* **Work task**: Return exactly the lines from the start of the records below through the line containing "334x497 pixels.", both ends included, and leave out the pictures.

[Start of Attachment]

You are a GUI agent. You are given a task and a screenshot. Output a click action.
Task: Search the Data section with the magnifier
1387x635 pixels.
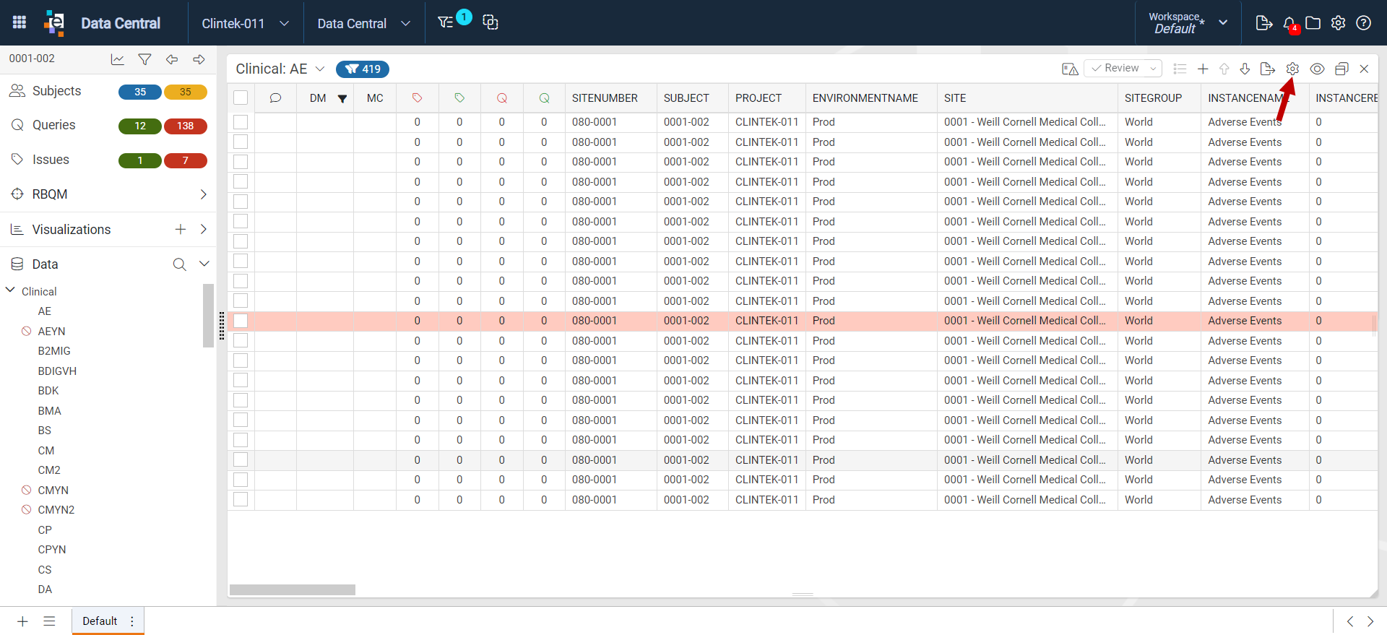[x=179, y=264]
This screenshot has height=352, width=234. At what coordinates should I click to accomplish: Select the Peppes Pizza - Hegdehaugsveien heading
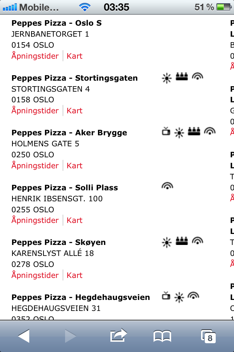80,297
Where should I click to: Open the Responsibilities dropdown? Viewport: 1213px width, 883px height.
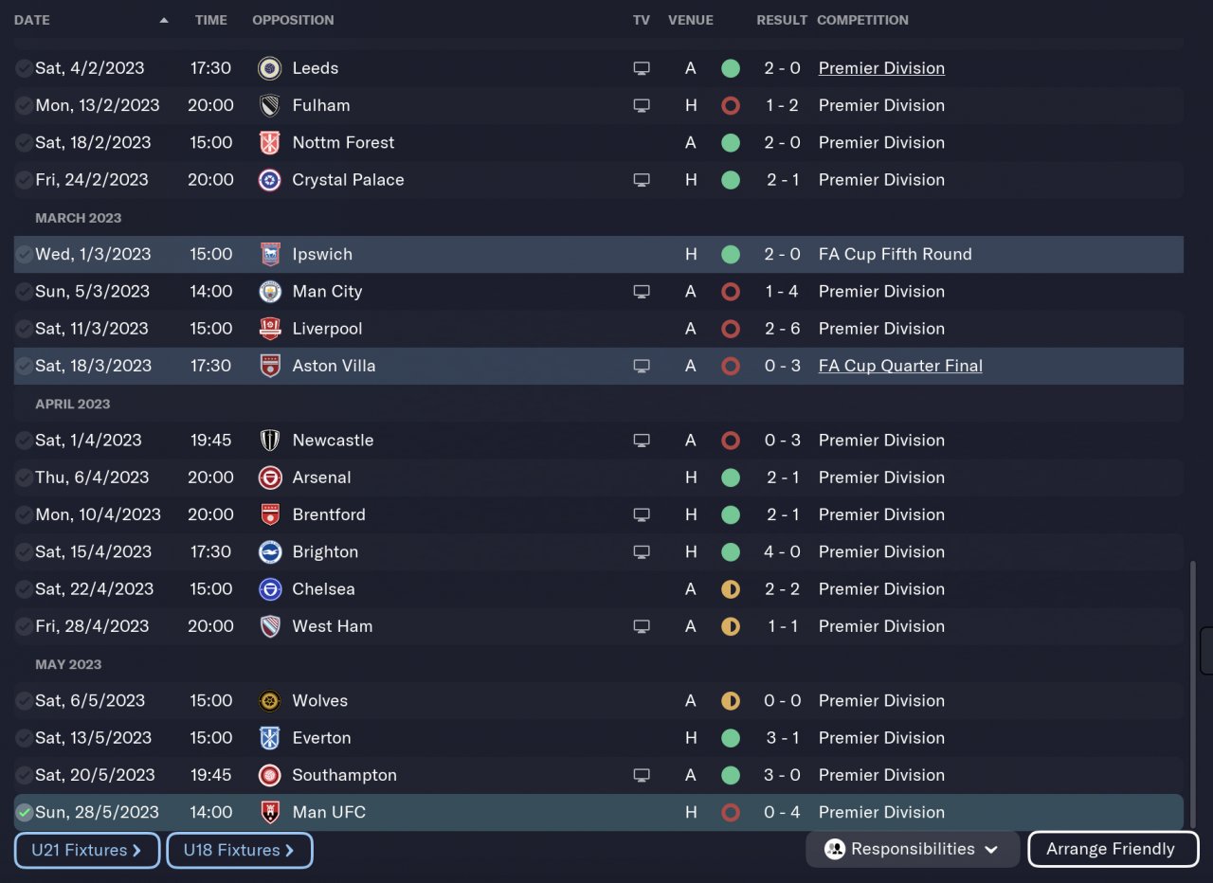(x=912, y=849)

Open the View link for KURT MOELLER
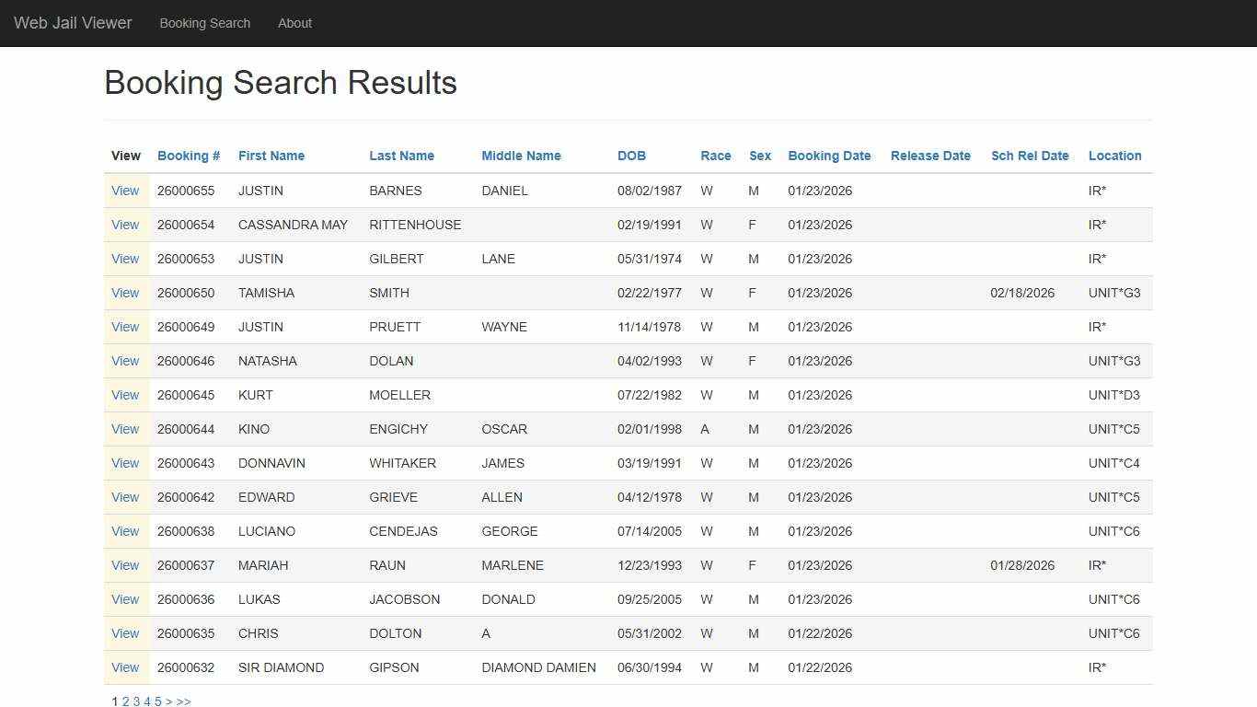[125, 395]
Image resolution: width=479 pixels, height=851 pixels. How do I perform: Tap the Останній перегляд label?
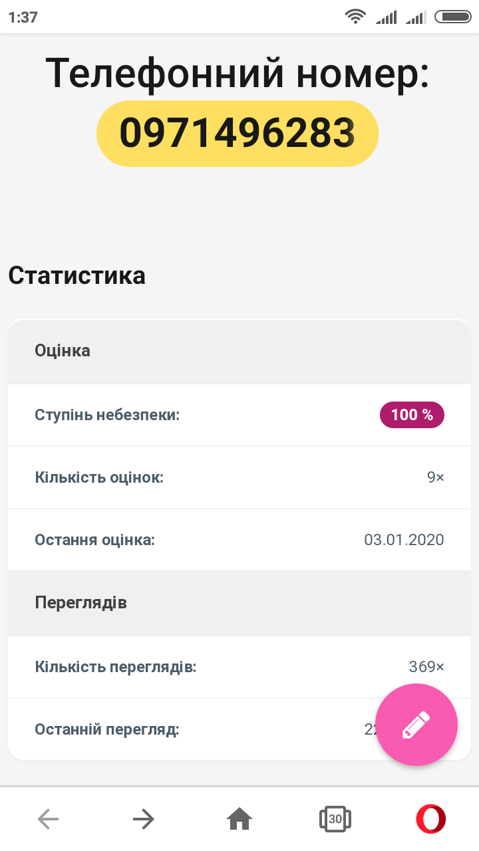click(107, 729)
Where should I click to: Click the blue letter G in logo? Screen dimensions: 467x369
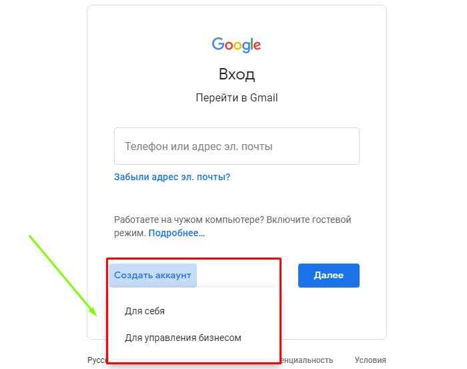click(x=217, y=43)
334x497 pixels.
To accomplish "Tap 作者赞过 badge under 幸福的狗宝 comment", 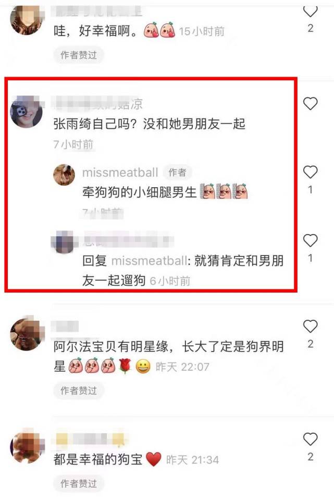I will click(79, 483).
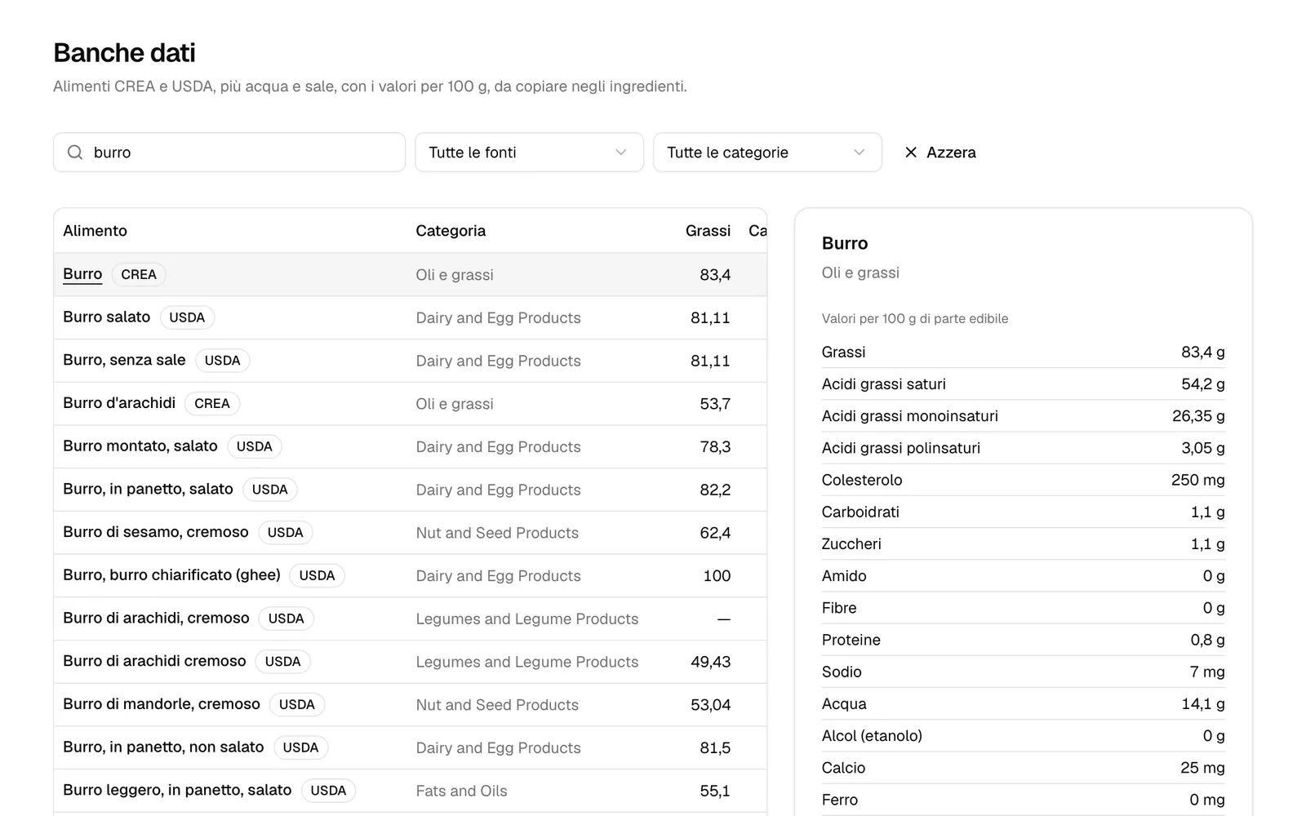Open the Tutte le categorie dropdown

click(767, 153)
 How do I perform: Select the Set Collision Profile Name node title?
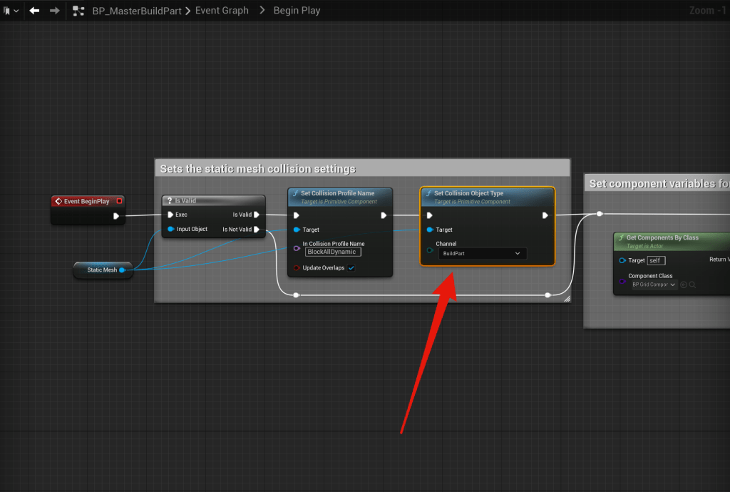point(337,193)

[End of Attachment]

* **Task response**:
You are a GUI agent. You are given a task and a screenshot. Output a click action.
Task: Search the Data section with the magnifier
1387x635 pixels.
[x=179, y=264]
This screenshot has height=352, width=234. At what coordinates should I click to accomplish: Select the Peppes Pizza - Hegdehaugsveien heading
80,297
Where should I click to: Open the Responsibilities dropdown? Viewport: 1213px width, 883px height.
(x=912, y=849)

Open the View link for KURT MOELLER
[125, 395]
Image resolution: width=479 pixels, height=851 pixels. How do I perform: Tap the Останній перегляд label?
click(107, 729)
Where should I click to: Click the blue letter G in logo? Screen dimensions: 467x369
click(x=217, y=43)
334x497 pixels.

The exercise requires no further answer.